Monday, November 16, 2009

The worst is yet to come

See:  The worst is yet to come

I agree with Noriel Roubini that the worst is yet to come, but even Roubini falls prey to the figment that a fiscal stimulus involving “shovel-ready” infrastructure spending “creates jobs”:

There's really just one hope for our leaders to turn things around: a bold prescription that increases the fiscal stimulus with another round of labor-intensive, shovel-ready infrastructure projects, helps fiscally strapped state and local governments and provides a temporary tax credit to the private sector to hire more workers. Helping the unemployed just by extending unemployment benefits is necessary not sufficient; it leads to persistent unemployment rather than job creation.

In the past, I have also recommended infrastructure spending or workfare instead of just a livable poverty-level dole.  But upon reflection, and watching the way our government malfunctions, I have become more conservative.  I don’t trust the government to spend my money on anything other than humanitarian aid for my fellow citizens.  And “extending unemployment benefits” is not an adequate answer to the abject lives that Americans confront when they become unemployed long-term (most Americans don’t even qualify for unemployment benefits, to begin with). 

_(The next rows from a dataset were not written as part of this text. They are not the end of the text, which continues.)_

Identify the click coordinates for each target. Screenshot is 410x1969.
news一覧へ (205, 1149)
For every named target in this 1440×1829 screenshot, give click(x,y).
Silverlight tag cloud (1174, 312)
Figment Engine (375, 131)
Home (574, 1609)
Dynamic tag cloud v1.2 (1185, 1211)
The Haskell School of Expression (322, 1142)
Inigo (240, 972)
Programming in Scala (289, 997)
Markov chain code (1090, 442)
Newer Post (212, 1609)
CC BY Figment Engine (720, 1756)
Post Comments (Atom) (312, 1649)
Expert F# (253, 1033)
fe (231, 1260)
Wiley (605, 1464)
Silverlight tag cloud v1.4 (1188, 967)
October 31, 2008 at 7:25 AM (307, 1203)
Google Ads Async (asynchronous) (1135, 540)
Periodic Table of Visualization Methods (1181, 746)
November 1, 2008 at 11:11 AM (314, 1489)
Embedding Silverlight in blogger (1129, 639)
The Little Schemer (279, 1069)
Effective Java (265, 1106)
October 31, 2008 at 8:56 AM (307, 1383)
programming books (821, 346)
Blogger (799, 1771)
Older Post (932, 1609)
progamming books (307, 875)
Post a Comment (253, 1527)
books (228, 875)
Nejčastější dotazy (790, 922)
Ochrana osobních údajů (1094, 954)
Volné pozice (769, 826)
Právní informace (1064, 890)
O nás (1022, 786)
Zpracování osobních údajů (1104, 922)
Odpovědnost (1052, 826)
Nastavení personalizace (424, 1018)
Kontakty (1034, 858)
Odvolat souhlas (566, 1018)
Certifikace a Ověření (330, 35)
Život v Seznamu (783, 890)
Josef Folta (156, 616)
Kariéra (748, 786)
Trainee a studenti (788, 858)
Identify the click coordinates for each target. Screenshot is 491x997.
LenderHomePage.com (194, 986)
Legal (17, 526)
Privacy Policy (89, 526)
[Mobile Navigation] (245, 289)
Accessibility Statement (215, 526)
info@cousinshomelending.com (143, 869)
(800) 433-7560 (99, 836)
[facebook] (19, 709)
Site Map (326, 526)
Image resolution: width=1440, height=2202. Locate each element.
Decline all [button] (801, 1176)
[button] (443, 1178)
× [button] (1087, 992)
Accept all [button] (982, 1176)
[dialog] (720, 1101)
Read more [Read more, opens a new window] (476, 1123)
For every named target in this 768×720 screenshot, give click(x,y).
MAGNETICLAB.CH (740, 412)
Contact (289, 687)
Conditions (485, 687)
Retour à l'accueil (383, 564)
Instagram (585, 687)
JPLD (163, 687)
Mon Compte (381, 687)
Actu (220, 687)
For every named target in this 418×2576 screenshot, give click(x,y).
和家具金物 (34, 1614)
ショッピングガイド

I don’t know any other commentator who is singing my song, which is that the current collapse of effective demand is a distributional problem, to solve which quantitative easing and fiscal stimulus are a fool’s tools.  If the problem is distributional, the solution needs to be as well.

Provide spending power to the disenfranchised and let the system self-organize.  That’s the one thing markets do well.  I never bought John Stuart Mill’s argument that redistributional strategies always ultimately fail.  As I recall it was tied up with that marginal productivity fairy tale.  The rich in America have done very well redistributing income and wealth in their own direction via manipulation of corporate compensation and personal taxes.

The more that government is involved in job creation, the more worthless the resulting jobs will be, generally.  Otherwise, I don’t object to workfare in principle, I just think it will be botched and disagreements (pork-squabbling) over what jobs to create will be used as an excuse for delaying direct humanitarian aid.  People on a livable dole can engage in search for jobs that use their actual skills, rather than just blistering their hands with a shovel.  Or they can engage in training for real jobs.  Government jobs create vast Sargasso Seas of waste in the economy that tend never to go away.

Tax credits for hiring new workers, or as Yves referenced recently, mandatory short work hours per the German solution make a lot of sense (although they don’t have a prayer of being tried here). 

But there will be no excuse for letting our fellow Americans fall into a life on the streets when the next collapse occurs.